--- Task material ---
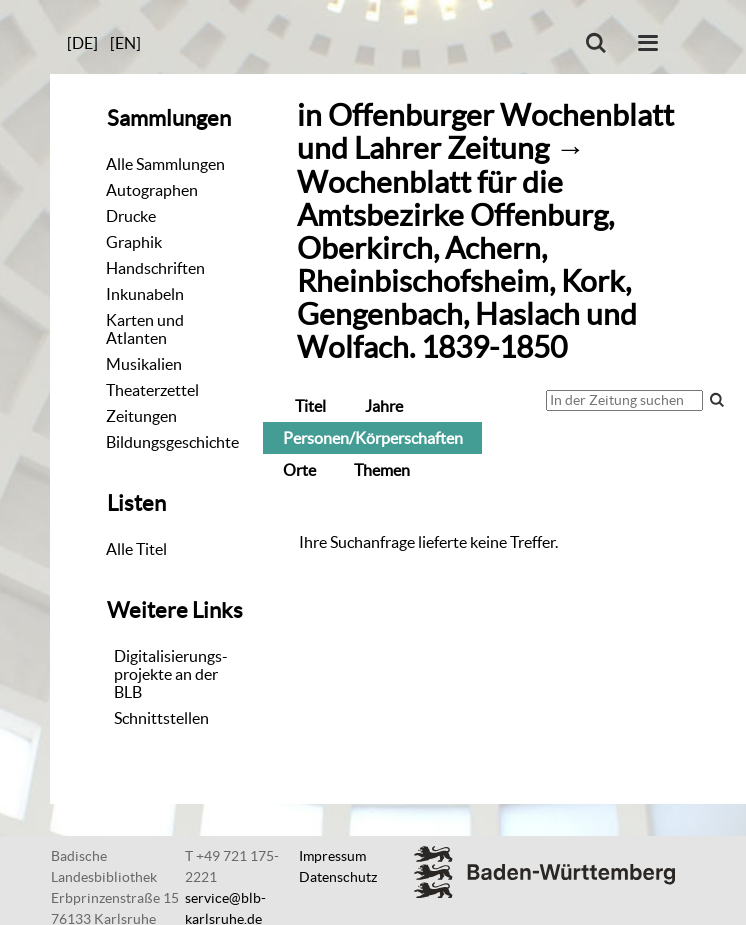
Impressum (332, 856)
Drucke (131, 216)
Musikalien (144, 364)
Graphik (134, 242)
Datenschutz (338, 877)
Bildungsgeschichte (172, 442)
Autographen (152, 190)
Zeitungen (141, 416)
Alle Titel (136, 549)
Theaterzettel (152, 390)
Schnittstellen (161, 718)
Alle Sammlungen (165, 164)
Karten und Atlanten (145, 329)
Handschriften (155, 268)
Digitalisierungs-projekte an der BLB (171, 674)
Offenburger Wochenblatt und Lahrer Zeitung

--- Exercise requirements ---
Copy every item above word for word, leaving out the pictures.

--- Answer to the task ---
Impressum (332, 856)
Drucke (131, 216)
Musikalien (144, 364)
Graphik (134, 242)
Datenschutz (338, 877)
Bildungsgeschichte (172, 442)
Autographen (152, 190)
Zeitungen (141, 416)
Alle Titel (136, 549)
Theaterzettel (152, 390)
Schnittstellen (161, 718)
Alle Sammlungen (165, 164)
Karten und Atlanten (145, 329)
Handschriften (155, 268)
Digitalisierungs-projekte an der BLB (171, 674)
Offenburger Wochenblatt und Lahrer Zeitung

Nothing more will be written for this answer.